Document excerpt:
···

Anyway, my friend and I are determined to support and promote women who want to take chances in improv, video, comedy, whatever. I remember reading a piece where someone interviewed a bunch of famous female comedians. Joan Rivers and a few others pointed out: the men got together in little packs, and hung out at the comedy clubs. They supported each other.

The woman went at it alone.

I watched this happen over and over again in the Food Movement. I think I wrote it already. They’d get a little press or a good gig, and forget the rest!

And then we wonder why HC didn’t win.

I guess more men than women voted for Stacey Abrams in Georgia. I watched a clip of a state Congresswoman in Nevada who ran in the early 1970s - her kids small, must be around my age - and she said the women were not supportive of her at all. She also had more men vote for her than women.

Her theory: they haven’t figured out what they want or who they are, so it upsets them when they see other women figure it out and go for their dreams.

Isn’t that strange? I’ve mentioned that I try so hard to see other perspectives, to move out of my own shoes, and try to stand in another’s as often as possible.

There are some things, I try and try and try, and I still can’t see.

I don’t get it. The reason I have the network I have is BECAUSE I didn’t “drop” people if things were going well. I may have been an idiot, and struggled with maintaining an intimate friendship with them, or felt like I couldn’t give to the friendship because I piled too much work on myself. But it wasn’t because of competitive feelings. It was mostly due to low self-worth and my own fuckedupness.

I see us all climbing ladders in this hierarchal culture, and some reach down and lift each other up. Others try to kick the other women below them off their own ladder. Most just don’t do anything. They keep on climbing, or fall back down like me.

What is the saying: be careful how you treat people on the way up, because you’ll see them on the way back down.

I don’t want to do this. And then I can’t wait to do this. It’s this push and pull, so much of the time. Like I’ve mentioned here, the strong part of me is getting stronger. I can’t let those insecurities hold me back. Now that I’m growing my IRL crew and finally finding community in Seattle, I feel like I can breathe. Ok, I didn’t marry, but I’ve got my own family of friends. That’s what I’ve always wanted.

I read about how millennials are forging a new concept of family. Not all of them want to live in a married dyad. The poly community is growing in that demographic, I read somewhere else. They see things differently.

I hate to admit this because the show is SO stupid, and full of so much toxic masculinity it’s absurd. Worse than the anti-feminist messages. But I watch Friends at night when I’m falling asleep. It used to be on at 11pm in New York every night, so there is something comforting about it. I’ve watched the series several times and it gets stupider and stupider to me. I think I like watching because it makes me realize how much my mind has shifted about gender roles, and their restrictiveness.

···

Collected material:
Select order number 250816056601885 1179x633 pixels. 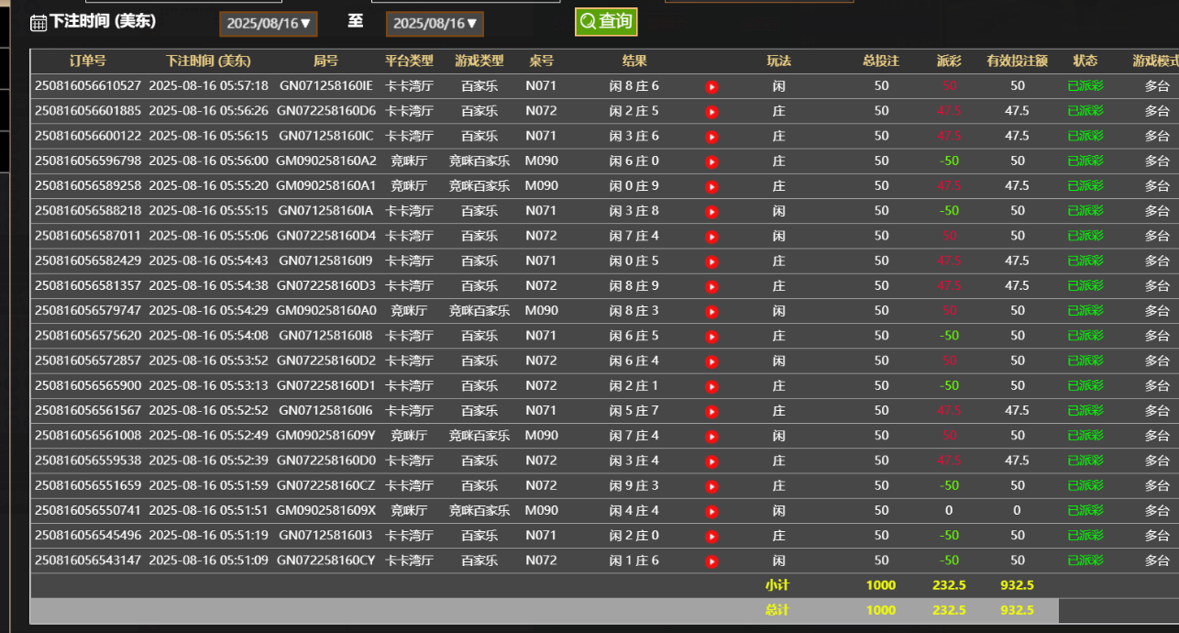[x=88, y=111]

···

Assignment 1:
From the essay on women supporting women, reproduce the part that opens with the words containing "And then we" and closes with "her than women.", swapping "Georgia" for "Arizona".
Assignment 2:
Answer these questions from the essay on women supporting women:
(a) Which famous female comedian is named as pointing out that the men got together in little packs?
(b) In which city is the writer finally finding community?
(c) At what time did Friends used to be on in New York every night?

Answer 1:
And then we wonder why HC didn’t win.

I guess more men than women voted for Stacey Abrams in Arizona. I watched a clip of a state Congresswoman in Nevada who ran in the early 1970s - her kids small, must be around my age - and she said the women were not supportive of her at all. She also had more men vote for her than women.

Answer 2:
(a) Joan Rivers
(b) Seattle
(c) 11pm